Now appearing solo at small venues across the country, Tsurujirō's career declines, until one day Shohei and Takeno can convince him and his former partner to enter the stage together again. The reunion is a tremendous success, and Tsuruhachi declares that for the opportunity to perform, she would even leave her marriage. On the last evening, Tsurujirō starts criticising Tsuruhachi again, which causes her to break ties with him once and for all. Afterwards, Tsurujirō tells Shohei that he only started the argument with Tsuruhachi so she would return to her marriage, which he thinks is the best thing for her.

==Cast==
- Isuzu Yamada as Toyo/Tsuruhachi
- Kazuo Hasegawa as Jirō/Tsurujirō
- Kamatari Fujiwara as Shohei
- Heihachiro Okawa as Matsuzaki
- Masao Mishima as Takeno

==Background==
Tsuruhachi and Tsurujiro was based on Kawaguchi's short story of the same title, which had been awarded the first Naoki Prize in 1935 and was itself said to be an adaptation of the 1934 US film Bolero.

==Release and reception==
The film premiered in Japan on 29 September 1938. In a critics' discussion in film magazine Kinema Junpo, Tsuruhachi and Tsurujiro was recognised as director Naruse's best film since his 1933 Every-Night Dreams, as was Yamada's performance. At the same time, Naruse was criticised for being vague about the film's historical setting and his inability to put his stamp on the material. Also, the ending was regarded as unsatisfying and unconvincing.
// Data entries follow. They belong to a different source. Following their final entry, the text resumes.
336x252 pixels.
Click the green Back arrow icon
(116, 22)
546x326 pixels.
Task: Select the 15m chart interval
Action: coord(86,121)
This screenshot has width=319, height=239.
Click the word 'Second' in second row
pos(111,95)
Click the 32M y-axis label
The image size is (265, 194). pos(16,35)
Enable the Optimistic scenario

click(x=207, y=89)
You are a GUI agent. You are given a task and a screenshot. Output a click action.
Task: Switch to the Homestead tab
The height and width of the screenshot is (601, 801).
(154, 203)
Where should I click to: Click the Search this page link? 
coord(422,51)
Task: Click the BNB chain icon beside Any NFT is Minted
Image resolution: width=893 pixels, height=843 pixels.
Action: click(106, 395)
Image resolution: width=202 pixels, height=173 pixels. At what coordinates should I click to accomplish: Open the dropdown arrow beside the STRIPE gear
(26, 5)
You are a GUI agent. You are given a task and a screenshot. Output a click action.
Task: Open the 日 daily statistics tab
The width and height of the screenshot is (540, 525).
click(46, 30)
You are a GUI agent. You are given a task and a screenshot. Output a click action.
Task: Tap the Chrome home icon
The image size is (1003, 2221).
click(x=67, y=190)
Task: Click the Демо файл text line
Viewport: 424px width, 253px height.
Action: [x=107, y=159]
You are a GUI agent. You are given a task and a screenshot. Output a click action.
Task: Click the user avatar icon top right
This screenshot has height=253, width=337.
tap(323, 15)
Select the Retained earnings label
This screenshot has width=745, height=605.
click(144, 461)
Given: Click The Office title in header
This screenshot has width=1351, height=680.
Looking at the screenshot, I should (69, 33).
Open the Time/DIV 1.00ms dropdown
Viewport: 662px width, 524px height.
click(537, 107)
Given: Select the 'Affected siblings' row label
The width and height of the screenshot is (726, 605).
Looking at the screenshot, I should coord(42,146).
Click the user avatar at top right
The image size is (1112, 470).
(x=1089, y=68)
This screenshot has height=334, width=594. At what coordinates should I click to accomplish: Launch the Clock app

The film was eventually shown in the United States in 1984–85. In a 2006 review for Slant Magazine, critic Keith Uhlich concluded that it was "primarily a vehicle for its very attractive stars", whose visual beauty remained on the surface and whose musical sequences, unlike the director's later The Song Lantern, lacked "the thematic depth of Naruse's best work with the form".

==Legacy==
Tsuruhachi and Tsurujiro was shown at the Museum of Modern Art in 1985 as part of its retrospective on Mikio Naruse and at the Berlin International Film Festival in 2014 in its "Retrospektive" program.